Czech presidential election fails to produce head of state

Other News Materials 9 February 2008 18:57 (UTC +04:00)

( dpa )- A tight Czech presidential election failed Saturday to produce a result as lawmakers ended a third - and for the moment last - round of voting.

They were left having soon to open a new voting process to elect a president due to hold office for the next five years, including the Czech Republic's presidency of the European Union.

Failure Saturday to choose a president in the third round of voting - where both houses voted together and a majority of present lawmakers was required - meant they must restart the entire process.

The first two rounds of voting took place late on Friday after a protracted battle over whether the new Czech president should be elected by secret or open ballot.

Neither candidate - incumbent Vaclav Klaus, 66, and Czech-US economist Jan Svejnar, 55 - received the needed majority of 140 votes of the 278 lawmakers present in Saturday's last ballot.

The frontrunner, political veteran Klaus, missed re-election by one vote as 139 lawmakers raised their hand in his favour.
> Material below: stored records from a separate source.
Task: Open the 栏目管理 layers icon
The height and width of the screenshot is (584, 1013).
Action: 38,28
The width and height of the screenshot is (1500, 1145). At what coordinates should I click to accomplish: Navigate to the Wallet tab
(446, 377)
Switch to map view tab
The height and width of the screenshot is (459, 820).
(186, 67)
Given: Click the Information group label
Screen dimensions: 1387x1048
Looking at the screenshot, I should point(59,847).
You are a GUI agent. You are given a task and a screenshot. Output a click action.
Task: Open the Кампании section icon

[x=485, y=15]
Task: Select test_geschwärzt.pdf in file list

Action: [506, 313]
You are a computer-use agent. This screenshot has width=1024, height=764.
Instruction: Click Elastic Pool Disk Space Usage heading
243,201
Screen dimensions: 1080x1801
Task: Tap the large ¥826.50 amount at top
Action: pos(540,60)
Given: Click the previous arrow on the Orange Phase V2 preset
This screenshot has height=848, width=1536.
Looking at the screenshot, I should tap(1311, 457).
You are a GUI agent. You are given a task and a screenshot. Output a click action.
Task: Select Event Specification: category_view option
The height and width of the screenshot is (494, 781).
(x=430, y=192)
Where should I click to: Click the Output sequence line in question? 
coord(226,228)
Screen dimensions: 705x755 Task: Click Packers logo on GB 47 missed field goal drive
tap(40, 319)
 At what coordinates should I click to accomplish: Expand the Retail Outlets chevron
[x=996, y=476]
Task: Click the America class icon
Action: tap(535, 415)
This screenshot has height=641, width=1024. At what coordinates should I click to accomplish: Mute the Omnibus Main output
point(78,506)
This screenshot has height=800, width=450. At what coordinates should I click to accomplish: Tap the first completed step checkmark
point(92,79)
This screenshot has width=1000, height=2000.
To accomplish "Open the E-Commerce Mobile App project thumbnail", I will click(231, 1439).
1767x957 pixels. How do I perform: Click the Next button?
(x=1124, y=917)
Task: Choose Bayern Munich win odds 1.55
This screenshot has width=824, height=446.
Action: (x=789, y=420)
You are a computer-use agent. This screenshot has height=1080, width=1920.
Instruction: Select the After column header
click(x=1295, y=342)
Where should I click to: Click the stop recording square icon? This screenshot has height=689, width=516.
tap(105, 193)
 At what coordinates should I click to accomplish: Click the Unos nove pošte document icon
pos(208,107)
Political neophyte Svejnar managed to get 113 votes.

Both Klaus and Svejnar told reporters that they were ready to run again.

Klaus - a Euro-sceptic who has also expressed doubt about global warming - symbolizes the post-communist era stressed continuity while pro-European Svejnar offers to take the country to the future.

Three parliamentarians were missing during during the vote, as they allegedly fell ill or even collapsed during the protracted and highly-charged election session that started Friday.

Both camps had been attacking each other Saturday morning to put pressure on individual lawmakers so they would vote in their favour.

On Friday a full afternoon of scrambling over voting procedure preceded the two initial rounds of voting that had also failed to produce a winner.

Czech presidents have limited powers but the office is highly regarded by the public. The president appoints prime ministers, names judges, suggests Constitutional Court judges to the Senate for approval and picks central bankers.